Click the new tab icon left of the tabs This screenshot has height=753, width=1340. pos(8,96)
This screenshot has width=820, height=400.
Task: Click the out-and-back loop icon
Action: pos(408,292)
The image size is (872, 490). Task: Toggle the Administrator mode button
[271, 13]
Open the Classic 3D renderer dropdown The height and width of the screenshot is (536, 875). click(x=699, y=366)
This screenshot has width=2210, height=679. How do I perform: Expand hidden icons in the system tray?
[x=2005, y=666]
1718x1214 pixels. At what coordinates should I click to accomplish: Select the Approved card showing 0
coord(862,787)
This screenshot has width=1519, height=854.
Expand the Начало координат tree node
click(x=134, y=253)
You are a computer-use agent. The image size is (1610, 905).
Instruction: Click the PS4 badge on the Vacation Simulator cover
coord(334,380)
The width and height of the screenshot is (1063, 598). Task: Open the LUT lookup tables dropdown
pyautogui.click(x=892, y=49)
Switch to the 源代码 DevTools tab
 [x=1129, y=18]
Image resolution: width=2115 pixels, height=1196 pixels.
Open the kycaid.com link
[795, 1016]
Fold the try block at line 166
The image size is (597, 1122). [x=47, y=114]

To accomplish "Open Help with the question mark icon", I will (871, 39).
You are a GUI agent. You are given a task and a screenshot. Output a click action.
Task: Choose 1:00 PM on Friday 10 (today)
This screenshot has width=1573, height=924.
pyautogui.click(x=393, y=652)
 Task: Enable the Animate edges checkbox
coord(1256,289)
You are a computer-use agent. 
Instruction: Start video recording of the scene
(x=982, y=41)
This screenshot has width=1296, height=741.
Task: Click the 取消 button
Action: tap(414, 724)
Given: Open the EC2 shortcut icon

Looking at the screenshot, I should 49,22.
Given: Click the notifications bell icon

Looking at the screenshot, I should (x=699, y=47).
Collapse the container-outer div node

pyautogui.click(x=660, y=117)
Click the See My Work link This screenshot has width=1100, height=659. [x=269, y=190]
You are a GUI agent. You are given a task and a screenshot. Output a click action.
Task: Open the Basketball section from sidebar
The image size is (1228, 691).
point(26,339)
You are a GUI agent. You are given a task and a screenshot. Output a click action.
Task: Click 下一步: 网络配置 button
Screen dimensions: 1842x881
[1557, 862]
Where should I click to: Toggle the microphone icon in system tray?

※ ※ ※

**Task goal**
A word-for-word restatement of the lines running from the one with "Task: Enable the Animate edges checkbox" to the last line of the records is the whole answer.

**Completed task**
 Task: Enable the Animate edges checkbox
coord(1256,289)
You are a computer-use agent. 
Instruction: Start video recording of the scene
(x=982, y=41)
This screenshot has width=1296, height=741.
Task: Click the 取消 button
Action: tap(414, 724)
Given: Open the EC2 shortcut icon

Looking at the screenshot, I should 49,22.
Given: Click the notifications bell icon

Looking at the screenshot, I should (x=699, y=47).
Collapse the container-outer div node

pyautogui.click(x=660, y=117)
Click the See My Work link This screenshot has width=1100, height=659. [x=269, y=190]
You are a GUI agent. You are given a task and a screenshot. Output a click action.
Task: Open the Basketball section from sidebar
The image size is (1228, 691).
point(26,339)
You are a GUI agent. You are given a task and a screenshot. Output a click action.
Task: Click 下一步: 网络配置 button
Screen dimensions: 1842x881
[1557, 862]
Where should I click to: Toggle the microphone icon in system tray?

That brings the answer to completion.